There is a certain amount of confusion and disconnect in the market right now, including a big gap between buyer and seller expectations.
“At the same time, lenders have basically frozen because they can’t project the next several years so things are all over the board,” Carroll added. “If you have a multifamily deal in the market, you should expect it go for 10 or 15 percent less than you would have seen 90 days ago. And that is really just from the rise in interest rates and the availability of debt. It is hard to understand where the forward curve is going to be and it is hard for lenders to make loans now.”
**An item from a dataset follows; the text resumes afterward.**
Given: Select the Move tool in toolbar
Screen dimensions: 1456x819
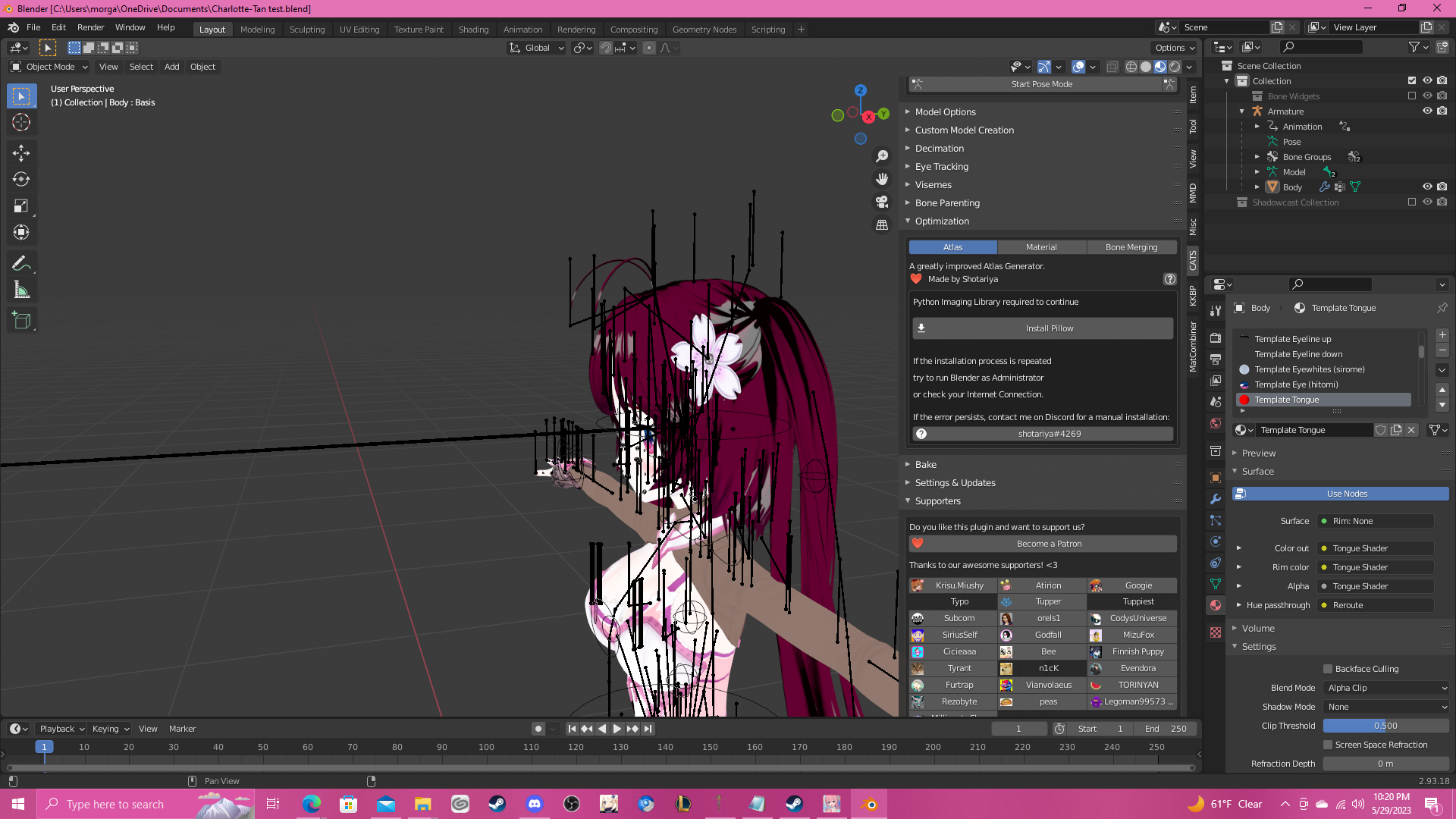Looking at the screenshot, I should point(21,153).
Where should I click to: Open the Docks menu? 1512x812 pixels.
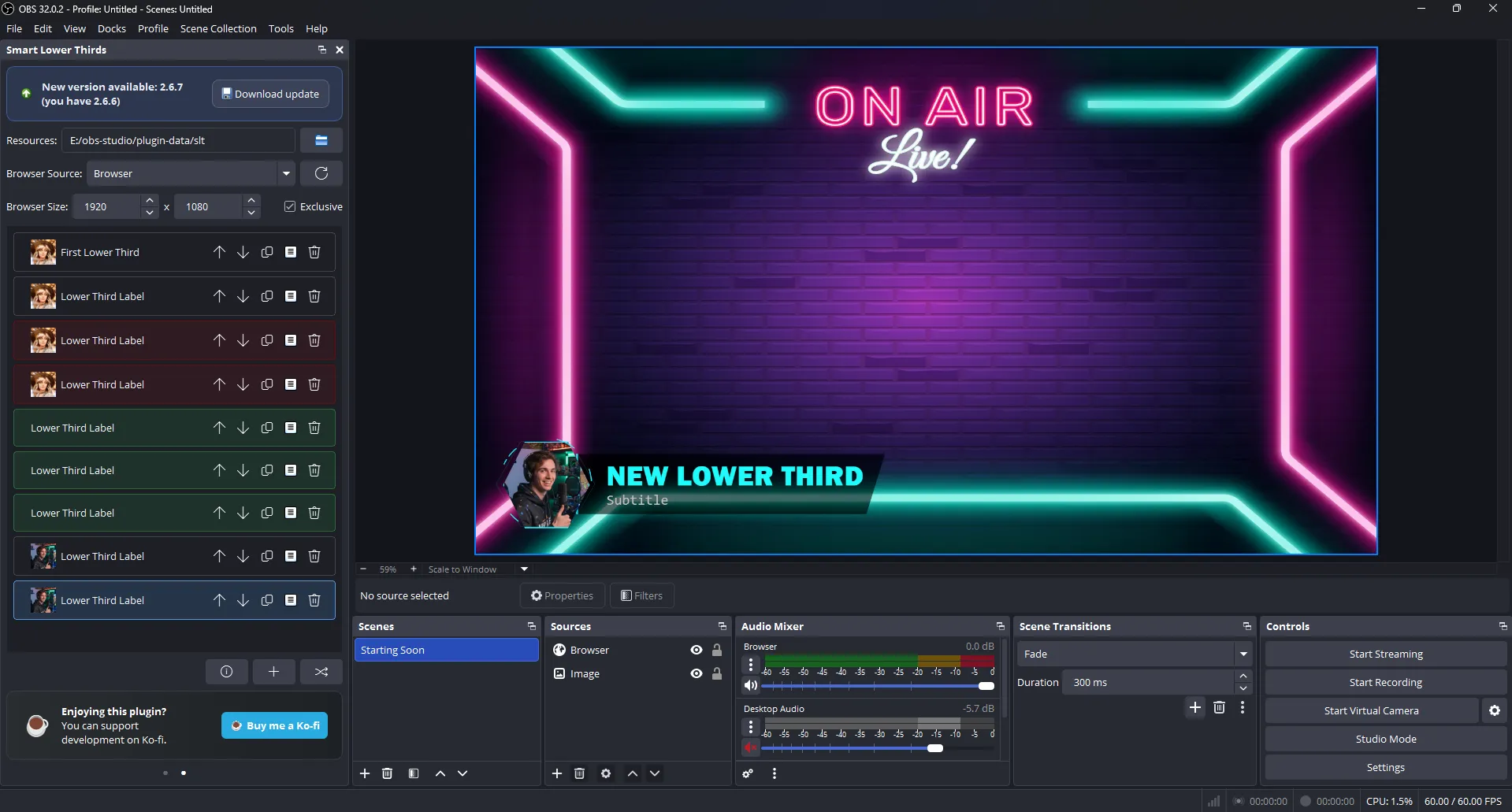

In its most recent sale, CARROLL and PGIM Real Estate disposed of 12 multifamily Class B properties in Florida, North Carolina and Tennessee to Clarion Partners. The 3,564-unit workforce housing portfolio was part of a 2017 acquisition of a larger 28-property portfolio that marked the duo’s first collaboration.
The partners held the properties for four years and made a number of sustainable upgrades including adding LED lighting to reduce energy consumption by as much as 75 percent and investing in water-saving devices like low-flowing toilets to save about 50 million gallons of water each year.
“We thought, ‘If we are going to exit, now is the perfect time to do it. Cap rates were at all-time lows and interest rates were relatively low,’” Carroll said. “But also, we really loved these assets and were fine either holding them or selling them. But Eastdil was able to close the sale during a time when a lot of deals were seeing people drop out, given the spike in interest rates.”
The sale allowed CARROLL to take some chips off the table and redeploy capital for what could be longer-term holds. Carroll first began investing in these markets in 2011, well before this part of the market gained the steam it is seeing today.
“The market itself is fantastic – I have never seen anything like it. Rent growth has been consistently in the range of 20 percent,” Carroll said. “Over the next three to five years and beyond, just looking at demand drivers, there is not a better asset class to be in.”
Looking ahead, it is possible the firm will expand into new markets. CARROLL recently acquired its first property in Phoenix and could even look at assets in New York. “It is a tricky market, but it is every real estate owner’s dream,” he added.